## YOUR OBJECTIVE
Pick out each line below containing "breadcrumb".
═══ RECORDS PROVIDED
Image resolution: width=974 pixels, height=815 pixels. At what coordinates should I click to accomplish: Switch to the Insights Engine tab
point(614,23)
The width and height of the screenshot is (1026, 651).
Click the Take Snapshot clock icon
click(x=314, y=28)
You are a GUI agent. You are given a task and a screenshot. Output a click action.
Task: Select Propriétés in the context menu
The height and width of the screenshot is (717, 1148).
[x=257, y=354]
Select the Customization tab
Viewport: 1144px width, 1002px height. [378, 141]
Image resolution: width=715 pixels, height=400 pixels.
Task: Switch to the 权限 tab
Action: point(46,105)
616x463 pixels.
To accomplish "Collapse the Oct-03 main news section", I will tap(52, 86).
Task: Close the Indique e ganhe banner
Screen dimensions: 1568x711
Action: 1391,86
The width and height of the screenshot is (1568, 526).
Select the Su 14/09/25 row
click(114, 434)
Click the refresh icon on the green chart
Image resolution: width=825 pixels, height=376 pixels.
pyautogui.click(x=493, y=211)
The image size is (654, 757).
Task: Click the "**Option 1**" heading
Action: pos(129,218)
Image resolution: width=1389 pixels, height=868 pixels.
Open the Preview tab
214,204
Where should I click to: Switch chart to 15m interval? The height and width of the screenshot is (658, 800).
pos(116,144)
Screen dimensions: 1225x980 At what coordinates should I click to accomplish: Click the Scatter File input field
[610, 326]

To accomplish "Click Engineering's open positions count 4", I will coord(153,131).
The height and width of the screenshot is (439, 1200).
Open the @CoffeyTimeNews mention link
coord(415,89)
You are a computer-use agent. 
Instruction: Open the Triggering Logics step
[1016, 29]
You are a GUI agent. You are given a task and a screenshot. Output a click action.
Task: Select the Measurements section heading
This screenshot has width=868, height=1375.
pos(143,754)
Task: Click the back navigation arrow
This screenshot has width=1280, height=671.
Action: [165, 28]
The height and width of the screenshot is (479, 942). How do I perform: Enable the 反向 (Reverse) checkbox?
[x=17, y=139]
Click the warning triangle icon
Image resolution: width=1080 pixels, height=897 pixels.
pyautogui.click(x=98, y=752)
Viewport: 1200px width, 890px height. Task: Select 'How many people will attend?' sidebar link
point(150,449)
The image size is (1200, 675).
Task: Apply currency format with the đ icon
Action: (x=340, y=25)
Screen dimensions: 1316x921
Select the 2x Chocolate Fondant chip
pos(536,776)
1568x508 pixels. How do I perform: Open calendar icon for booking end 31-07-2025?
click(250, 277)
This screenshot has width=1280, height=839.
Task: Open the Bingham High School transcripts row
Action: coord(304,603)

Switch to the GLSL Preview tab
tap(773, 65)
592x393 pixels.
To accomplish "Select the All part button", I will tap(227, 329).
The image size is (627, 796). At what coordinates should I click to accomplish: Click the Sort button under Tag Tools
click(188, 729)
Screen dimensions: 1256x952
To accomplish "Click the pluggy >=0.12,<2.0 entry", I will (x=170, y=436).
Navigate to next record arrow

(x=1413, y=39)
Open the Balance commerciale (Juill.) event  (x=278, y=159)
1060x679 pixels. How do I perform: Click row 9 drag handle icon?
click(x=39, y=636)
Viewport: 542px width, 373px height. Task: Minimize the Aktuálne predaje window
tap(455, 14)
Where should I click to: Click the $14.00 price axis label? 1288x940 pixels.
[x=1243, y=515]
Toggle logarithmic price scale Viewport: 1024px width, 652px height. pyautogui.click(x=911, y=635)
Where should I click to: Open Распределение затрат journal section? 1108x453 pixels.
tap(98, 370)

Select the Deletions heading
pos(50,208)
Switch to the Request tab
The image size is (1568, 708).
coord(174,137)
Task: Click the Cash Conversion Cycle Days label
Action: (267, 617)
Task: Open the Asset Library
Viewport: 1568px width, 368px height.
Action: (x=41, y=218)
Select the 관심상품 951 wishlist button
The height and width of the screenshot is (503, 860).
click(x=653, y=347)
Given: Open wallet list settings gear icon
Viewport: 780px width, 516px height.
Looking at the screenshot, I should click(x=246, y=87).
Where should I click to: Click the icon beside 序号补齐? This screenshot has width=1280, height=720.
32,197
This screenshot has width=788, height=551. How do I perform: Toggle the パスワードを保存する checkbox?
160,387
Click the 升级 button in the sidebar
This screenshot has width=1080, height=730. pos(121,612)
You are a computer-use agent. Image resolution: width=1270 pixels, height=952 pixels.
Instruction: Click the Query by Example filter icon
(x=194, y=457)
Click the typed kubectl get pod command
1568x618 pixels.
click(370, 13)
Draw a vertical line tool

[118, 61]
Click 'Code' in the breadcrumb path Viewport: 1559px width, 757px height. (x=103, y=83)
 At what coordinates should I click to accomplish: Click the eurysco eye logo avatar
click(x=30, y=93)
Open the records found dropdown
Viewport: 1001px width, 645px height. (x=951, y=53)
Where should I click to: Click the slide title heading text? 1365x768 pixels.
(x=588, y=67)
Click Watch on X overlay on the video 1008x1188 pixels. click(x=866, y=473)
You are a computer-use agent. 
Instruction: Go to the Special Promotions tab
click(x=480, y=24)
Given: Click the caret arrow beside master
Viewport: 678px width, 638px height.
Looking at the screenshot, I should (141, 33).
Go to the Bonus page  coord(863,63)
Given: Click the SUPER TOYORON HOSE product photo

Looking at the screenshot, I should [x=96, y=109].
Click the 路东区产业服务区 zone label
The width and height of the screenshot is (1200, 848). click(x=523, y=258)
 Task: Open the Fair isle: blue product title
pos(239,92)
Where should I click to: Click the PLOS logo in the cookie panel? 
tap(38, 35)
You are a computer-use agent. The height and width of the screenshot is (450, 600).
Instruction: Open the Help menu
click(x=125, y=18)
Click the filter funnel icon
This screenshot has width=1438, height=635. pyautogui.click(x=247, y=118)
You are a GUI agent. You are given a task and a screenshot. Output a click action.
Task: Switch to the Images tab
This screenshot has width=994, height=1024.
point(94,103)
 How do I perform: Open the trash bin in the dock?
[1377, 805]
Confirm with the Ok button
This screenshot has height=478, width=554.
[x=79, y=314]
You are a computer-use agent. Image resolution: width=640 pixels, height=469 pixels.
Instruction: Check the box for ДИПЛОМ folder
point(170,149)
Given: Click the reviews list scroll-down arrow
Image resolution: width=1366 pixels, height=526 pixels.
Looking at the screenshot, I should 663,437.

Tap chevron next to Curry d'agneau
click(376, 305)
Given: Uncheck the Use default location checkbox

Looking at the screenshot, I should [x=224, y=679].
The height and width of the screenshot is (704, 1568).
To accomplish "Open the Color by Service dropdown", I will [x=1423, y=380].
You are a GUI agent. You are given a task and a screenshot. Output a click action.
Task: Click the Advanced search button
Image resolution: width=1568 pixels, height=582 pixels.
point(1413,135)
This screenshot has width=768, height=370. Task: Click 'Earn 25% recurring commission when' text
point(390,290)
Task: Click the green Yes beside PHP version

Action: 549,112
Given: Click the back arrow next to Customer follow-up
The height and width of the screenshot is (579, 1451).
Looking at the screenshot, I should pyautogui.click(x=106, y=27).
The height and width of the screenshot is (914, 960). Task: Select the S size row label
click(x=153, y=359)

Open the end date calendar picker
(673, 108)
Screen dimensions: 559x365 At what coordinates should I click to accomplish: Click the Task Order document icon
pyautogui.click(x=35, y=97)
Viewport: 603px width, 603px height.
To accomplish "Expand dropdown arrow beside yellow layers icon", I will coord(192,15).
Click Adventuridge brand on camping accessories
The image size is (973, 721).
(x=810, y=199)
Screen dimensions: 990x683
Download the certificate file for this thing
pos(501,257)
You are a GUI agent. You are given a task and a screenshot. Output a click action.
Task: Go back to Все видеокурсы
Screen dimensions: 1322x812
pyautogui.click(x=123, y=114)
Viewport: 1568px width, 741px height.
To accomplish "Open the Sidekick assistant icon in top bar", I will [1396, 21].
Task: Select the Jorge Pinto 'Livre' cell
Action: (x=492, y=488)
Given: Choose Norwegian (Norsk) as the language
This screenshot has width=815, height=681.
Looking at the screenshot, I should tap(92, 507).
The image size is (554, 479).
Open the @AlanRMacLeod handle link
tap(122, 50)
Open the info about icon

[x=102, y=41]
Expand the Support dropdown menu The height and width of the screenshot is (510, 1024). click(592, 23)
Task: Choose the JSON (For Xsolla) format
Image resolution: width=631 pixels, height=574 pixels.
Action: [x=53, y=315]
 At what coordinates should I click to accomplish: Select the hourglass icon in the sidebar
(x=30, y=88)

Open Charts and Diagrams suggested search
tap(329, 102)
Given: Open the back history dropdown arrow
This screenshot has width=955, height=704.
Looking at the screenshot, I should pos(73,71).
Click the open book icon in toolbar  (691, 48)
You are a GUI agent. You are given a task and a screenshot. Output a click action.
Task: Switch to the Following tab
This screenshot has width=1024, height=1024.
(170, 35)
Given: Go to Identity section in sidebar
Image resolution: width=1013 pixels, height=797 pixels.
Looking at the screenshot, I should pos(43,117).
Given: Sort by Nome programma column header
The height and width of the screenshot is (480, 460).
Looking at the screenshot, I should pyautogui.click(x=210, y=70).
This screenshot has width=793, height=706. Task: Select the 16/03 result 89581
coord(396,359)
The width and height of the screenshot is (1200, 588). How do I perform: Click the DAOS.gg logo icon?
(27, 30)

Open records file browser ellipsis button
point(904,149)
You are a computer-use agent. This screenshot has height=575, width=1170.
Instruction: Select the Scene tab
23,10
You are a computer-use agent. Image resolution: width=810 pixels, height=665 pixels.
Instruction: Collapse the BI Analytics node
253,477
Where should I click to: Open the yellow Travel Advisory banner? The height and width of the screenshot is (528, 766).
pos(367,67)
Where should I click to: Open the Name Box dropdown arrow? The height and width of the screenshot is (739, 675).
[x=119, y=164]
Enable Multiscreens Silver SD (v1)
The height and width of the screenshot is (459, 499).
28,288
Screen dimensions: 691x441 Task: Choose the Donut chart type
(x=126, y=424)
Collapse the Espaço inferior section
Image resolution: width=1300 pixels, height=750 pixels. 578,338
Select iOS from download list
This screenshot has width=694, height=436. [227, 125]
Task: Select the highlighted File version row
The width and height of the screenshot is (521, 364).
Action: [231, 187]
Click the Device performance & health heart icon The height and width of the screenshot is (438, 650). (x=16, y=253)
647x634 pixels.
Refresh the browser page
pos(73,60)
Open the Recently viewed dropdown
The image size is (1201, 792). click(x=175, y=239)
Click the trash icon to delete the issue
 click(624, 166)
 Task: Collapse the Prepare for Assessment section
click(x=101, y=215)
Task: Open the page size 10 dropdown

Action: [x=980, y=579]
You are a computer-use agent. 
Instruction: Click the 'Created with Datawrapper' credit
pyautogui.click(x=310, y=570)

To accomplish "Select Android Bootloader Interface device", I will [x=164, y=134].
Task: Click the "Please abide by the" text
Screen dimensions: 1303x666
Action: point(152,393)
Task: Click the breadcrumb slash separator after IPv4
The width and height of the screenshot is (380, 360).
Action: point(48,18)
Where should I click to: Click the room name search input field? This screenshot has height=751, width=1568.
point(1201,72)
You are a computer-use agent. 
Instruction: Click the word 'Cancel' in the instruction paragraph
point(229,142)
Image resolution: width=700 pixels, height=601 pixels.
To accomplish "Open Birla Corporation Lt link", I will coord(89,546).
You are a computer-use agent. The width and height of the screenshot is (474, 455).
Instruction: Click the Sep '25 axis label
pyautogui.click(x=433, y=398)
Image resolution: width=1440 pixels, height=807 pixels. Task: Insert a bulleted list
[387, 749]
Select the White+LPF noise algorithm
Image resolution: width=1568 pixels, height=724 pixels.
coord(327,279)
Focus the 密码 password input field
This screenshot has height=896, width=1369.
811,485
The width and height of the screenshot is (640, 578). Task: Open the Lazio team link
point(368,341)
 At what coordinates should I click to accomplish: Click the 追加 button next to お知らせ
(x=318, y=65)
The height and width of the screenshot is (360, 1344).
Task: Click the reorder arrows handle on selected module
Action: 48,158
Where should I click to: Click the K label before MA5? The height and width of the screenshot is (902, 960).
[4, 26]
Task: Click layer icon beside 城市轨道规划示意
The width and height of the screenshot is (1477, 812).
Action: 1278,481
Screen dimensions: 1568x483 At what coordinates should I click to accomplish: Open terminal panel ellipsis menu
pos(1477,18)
══════
## ANSWER AREA
Click 'Code' in the breadcrumb path Viewport: 1559px width, 757px height. (x=103, y=83)
Task: Click the breadcrumb slash separator after IPv4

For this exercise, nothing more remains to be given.